__GIVEN INFORMATION__

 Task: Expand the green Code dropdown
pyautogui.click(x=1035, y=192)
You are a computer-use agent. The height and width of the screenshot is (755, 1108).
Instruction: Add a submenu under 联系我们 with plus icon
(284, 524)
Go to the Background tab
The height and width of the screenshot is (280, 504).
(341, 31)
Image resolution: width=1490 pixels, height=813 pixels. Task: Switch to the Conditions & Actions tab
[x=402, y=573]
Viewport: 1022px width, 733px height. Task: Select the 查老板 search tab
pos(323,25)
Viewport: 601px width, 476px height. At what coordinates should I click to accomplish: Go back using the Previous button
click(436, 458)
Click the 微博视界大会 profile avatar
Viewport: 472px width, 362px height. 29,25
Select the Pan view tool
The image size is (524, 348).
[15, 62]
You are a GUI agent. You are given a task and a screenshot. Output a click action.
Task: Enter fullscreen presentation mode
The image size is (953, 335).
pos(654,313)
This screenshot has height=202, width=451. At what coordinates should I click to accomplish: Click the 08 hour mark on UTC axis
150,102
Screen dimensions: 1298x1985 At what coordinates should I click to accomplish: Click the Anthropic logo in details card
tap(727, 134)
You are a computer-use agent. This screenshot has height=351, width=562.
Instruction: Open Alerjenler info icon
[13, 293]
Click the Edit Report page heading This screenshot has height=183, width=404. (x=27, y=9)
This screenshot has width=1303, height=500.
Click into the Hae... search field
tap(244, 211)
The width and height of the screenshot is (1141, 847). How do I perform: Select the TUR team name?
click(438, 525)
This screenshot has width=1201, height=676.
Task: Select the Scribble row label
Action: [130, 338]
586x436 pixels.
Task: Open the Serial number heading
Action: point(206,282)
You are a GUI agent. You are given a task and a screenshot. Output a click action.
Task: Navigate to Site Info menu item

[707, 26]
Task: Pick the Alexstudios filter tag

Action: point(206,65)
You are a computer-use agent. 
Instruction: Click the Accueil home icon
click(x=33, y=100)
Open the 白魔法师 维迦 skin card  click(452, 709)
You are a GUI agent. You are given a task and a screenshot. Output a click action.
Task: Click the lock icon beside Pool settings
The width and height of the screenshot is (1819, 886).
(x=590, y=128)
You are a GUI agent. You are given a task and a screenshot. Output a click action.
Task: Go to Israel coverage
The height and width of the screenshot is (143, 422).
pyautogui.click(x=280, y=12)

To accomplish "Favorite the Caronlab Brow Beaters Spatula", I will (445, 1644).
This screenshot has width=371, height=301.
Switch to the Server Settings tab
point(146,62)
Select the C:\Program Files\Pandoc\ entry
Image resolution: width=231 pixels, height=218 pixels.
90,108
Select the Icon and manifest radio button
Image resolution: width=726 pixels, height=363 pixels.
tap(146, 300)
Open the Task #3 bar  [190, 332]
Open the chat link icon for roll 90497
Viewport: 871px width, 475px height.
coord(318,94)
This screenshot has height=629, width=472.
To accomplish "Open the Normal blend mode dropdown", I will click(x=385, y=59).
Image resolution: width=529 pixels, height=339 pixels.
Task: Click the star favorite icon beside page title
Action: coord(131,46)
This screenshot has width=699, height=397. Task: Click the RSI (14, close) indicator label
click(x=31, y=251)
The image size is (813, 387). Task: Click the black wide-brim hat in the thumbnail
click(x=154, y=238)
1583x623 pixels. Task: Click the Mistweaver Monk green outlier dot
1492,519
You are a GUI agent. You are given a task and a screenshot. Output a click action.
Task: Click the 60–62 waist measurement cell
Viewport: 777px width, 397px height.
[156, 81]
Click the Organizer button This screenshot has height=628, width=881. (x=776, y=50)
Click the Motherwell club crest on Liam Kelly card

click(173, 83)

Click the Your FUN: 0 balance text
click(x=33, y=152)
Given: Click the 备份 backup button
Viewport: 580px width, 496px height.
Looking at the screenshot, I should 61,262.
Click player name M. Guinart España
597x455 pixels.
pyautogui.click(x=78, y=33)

__ACTION ITEM__
What is needed is an exact copy of every record above.

__RESPONSE__
 Task: Expand the green Code dropdown
pyautogui.click(x=1035, y=192)
You are a computer-use agent. The height and width of the screenshot is (755, 1108).
Instruction: Add a submenu under 联系我们 with plus icon
(284, 524)
Go to the Background tab
The height and width of the screenshot is (280, 504).
(341, 31)
Image resolution: width=1490 pixels, height=813 pixels. Task: Switch to the Conditions & Actions tab
[x=402, y=573]
Viewport: 1022px width, 733px height. Task: Select the 查老板 search tab
pos(323,25)
Viewport: 601px width, 476px height. At what coordinates should I click to accomplish: Go back using the Previous button
click(436, 458)
Click the 微博视界大会 profile avatar
Viewport: 472px width, 362px height. 29,25
Select the Pan view tool
The image size is (524, 348).
[15, 62]
You are a GUI agent. You are given a task and a screenshot. Output a click action.
Task: Enter fullscreen presentation mode
The image size is (953, 335).
pos(654,313)
This screenshot has height=202, width=451. At what coordinates should I click to accomplish: Click the 08 hour mark on UTC axis
150,102
Screen dimensions: 1298x1985 At what coordinates should I click to accomplish: Click the Anthropic logo in details card
tap(727, 134)
You are a computer-use agent. This screenshot has height=351, width=562.
Instruction: Open Alerjenler info icon
[13, 293]
Click the Edit Report page heading This screenshot has height=183, width=404. (x=27, y=9)
This screenshot has width=1303, height=500.
Click into the Hae... search field
tap(244, 211)
The width and height of the screenshot is (1141, 847). How do I perform: Select the TUR team name?
click(438, 525)
This screenshot has width=1201, height=676.
Task: Select the Scribble row label
Action: [130, 338]
586x436 pixels.
Task: Open the Serial number heading
Action: point(206,282)
You are a GUI agent. You are given a task and a screenshot. Output a click action.
Task: Navigate to Site Info menu item

[707, 26]
Task: Pick the Alexstudios filter tag

Action: point(206,65)
You are a computer-use agent. 
Instruction: Click the Accueil home icon
click(x=33, y=100)
Open the 白魔法师 维迦 skin card  click(452, 709)
You are a GUI agent. You are given a task and a screenshot. Output a click action.
Task: Click the lock icon beside Pool settings
The width and height of the screenshot is (1819, 886).
(x=590, y=128)
You are a GUI agent. You are given a task and a screenshot. Output a click action.
Task: Go to Israel coverage
The height and width of the screenshot is (143, 422).
pyautogui.click(x=280, y=12)

To accomplish "Favorite the Caronlab Brow Beaters Spatula", I will (445, 1644).
This screenshot has width=371, height=301.
Switch to the Server Settings tab
point(146,62)
Select the C:\Program Files\Pandoc\ entry
Image resolution: width=231 pixels, height=218 pixels.
90,108
Select the Icon and manifest radio button
Image resolution: width=726 pixels, height=363 pixels.
tap(146, 300)
Open the Task #3 bar  [190, 332]
Open the chat link icon for roll 90497
Viewport: 871px width, 475px height.
coord(318,94)
This screenshot has height=629, width=472.
To accomplish "Open the Normal blend mode dropdown", I will click(x=385, y=59).
Image resolution: width=529 pixels, height=339 pixels.
Task: Click the star favorite icon beside page title
Action: coord(131,46)
This screenshot has width=699, height=397. Task: Click the RSI (14, close) indicator label
click(x=31, y=251)
The image size is (813, 387). Task: Click the black wide-brim hat in the thumbnail
click(x=154, y=238)
1583x623 pixels. Task: Click the Mistweaver Monk green outlier dot
1492,519
You are a GUI agent. You are given a task and a screenshot. Output a click action.
Task: Click the 60–62 waist measurement cell
Viewport: 777px width, 397px height.
[156, 81]
Click the Organizer button This screenshot has height=628, width=881. (x=776, y=50)
Click the Motherwell club crest on Liam Kelly card

click(173, 83)

Click the Your FUN: 0 balance text
click(x=33, y=152)
Given: Click the 备份 backup button
Viewport: 580px width, 496px height.
Looking at the screenshot, I should 61,262.
Click player name M. Guinart España
597x455 pixels.
pyautogui.click(x=78, y=33)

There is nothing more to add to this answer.